Al momento solo nelle 160 aziende aderenti a Unirec si contano 20mila addetti e la richiesta del mercato non si ferma: «Nei prossimi mesi la stima è di altre 4mila persone – sottolinea Persici –, che possono essere inquadrati con diverse forme, dal contratto come dipendente alla libera professione». Nella maggior parte dei casi l'addetto al recupero crediti lavora come libero professionista con partita Iva, con margini di guadagno molto diversi in base alle proprie competenze e, comunque, con una parte variabile calcolata in percentuale rispetto al valore del credito recuperato.


Sono tre le principali figure professionali del settore. Gli addetti al recupero telefonico, che si occupano soprattutto di ricordare le scadenze o sollecitare, entro i primi 30 giorni dopo la scadenza, i pagamenti. In questo tipo di attività, che può essere svolta dal personale back office assunto dall'azienda o da un libero professionista che lavora da casa, generalmente per un massimo di 6 ore al giorno; il profilo richiesto è quello di un diplomato, con buona capacità di comunicazione. Lo stipendio medio va da 800 a 1.200 euro lordi mensili.


Guadagni maggiori per chi si occupa di recupero domiciliare porta a porta per sollecitare i pagamenti. In questo caso sono importanti anche le doti di intrattenere relazioni interpersonali e le capacità di comunicazione, ma soprattutto è importante essere preparati sulla legislazione sulla privacy: spesso è richiesta anche la laurea in materie giuridiche o economiche. In alcuni casi è previsto un fisso mensile a cui si aggiungono le provigioni su quanto recuperato: lo stipendio medio si aggira intorno ai 3mila euro mensili lordi, ma si possono raggiungere anche i 10mila euro se si trattano leasing o crediti consistenti. Le prospettive di guadagno, però, dipendono anche dalla zona in cui si lavora: nelle regioni dove c'è un più alto numero di aziende di servizi e consumo, come la Lombardia per esempio, le possibilità di guadagno risultano essere di più. Ma non sono solo le imprese private a dover tutelare il proprio credito: sempre di più anche le pubbliche amministrazioni e le aziende partecipate si rivolgono ai professionisti della tutela del credito per cercare di ridurre i livelli di morosità degli utenti.

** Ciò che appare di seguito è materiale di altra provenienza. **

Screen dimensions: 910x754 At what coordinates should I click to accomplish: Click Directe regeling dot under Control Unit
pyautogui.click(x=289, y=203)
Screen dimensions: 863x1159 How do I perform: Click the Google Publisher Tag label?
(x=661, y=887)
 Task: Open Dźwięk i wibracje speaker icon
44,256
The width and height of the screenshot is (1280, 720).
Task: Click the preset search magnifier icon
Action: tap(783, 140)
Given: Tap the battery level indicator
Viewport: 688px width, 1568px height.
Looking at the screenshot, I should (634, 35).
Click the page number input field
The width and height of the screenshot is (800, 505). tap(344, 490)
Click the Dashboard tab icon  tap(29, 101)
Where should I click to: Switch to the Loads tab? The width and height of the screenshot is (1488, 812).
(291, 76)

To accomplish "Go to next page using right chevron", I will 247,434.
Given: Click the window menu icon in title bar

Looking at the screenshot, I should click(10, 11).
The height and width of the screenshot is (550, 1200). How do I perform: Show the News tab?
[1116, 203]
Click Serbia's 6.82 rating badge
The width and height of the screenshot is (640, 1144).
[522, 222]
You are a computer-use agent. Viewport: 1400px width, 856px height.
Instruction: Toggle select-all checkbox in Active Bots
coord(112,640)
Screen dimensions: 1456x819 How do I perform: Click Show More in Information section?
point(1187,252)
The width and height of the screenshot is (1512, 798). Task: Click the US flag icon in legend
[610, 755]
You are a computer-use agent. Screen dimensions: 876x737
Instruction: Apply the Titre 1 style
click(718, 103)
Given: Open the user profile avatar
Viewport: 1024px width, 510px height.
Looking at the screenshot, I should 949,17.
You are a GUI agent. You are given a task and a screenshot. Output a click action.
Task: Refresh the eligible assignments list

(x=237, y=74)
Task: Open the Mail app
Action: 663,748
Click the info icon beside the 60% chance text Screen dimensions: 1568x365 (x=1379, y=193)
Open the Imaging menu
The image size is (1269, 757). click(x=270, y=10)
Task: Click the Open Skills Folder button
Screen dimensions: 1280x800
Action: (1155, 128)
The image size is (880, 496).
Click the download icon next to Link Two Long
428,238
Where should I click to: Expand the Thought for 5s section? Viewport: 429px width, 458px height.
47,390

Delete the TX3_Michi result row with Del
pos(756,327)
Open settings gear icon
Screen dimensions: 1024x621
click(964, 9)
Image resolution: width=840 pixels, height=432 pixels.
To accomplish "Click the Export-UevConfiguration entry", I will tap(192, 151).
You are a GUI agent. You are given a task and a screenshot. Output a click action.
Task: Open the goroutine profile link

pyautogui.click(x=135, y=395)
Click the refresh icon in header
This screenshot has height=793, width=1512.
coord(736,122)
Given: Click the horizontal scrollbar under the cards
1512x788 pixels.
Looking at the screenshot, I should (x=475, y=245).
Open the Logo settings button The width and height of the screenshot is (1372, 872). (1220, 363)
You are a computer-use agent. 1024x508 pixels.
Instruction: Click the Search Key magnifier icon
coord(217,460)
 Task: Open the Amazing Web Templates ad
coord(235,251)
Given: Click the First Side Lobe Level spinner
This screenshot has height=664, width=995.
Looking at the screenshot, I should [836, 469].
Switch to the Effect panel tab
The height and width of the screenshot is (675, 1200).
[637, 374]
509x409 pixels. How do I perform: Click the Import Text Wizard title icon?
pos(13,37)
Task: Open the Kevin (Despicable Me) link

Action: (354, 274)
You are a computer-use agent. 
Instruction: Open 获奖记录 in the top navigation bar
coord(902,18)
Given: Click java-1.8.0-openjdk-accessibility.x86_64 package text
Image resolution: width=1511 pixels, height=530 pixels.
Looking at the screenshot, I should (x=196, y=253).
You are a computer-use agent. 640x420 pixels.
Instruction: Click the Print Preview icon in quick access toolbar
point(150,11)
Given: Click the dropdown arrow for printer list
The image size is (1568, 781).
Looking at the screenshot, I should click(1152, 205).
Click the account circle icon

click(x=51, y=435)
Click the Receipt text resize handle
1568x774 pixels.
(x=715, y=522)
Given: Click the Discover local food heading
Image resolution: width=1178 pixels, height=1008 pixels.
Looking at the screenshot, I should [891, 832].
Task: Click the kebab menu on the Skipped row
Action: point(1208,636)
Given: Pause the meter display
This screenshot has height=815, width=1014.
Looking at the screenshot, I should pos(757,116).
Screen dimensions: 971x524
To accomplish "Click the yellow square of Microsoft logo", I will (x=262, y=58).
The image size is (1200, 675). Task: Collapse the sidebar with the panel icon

In un anno vengono registrate quasi 50mila pratiche di recupero crediti e le imprese hanno bisogno di persone capaci di gestirne l'archiviazione, ma anche di pianificare gli interventi e i contatti con i clienti. Periti informatici o laureati in informatica sono i più richiesti per questo tipo di attività. È possibile trovare le occasioni di lavoro o inviare il proprio curriculum attraverso gli appositi canali delle associazioni a cui le aziende si rivolgono in fase di recruiting, come sul sito di Unirec (www.unirec.it) nella sezione «cerca lavoro» e in quello di Acmi (www.acmi.it) nella sezione jobs.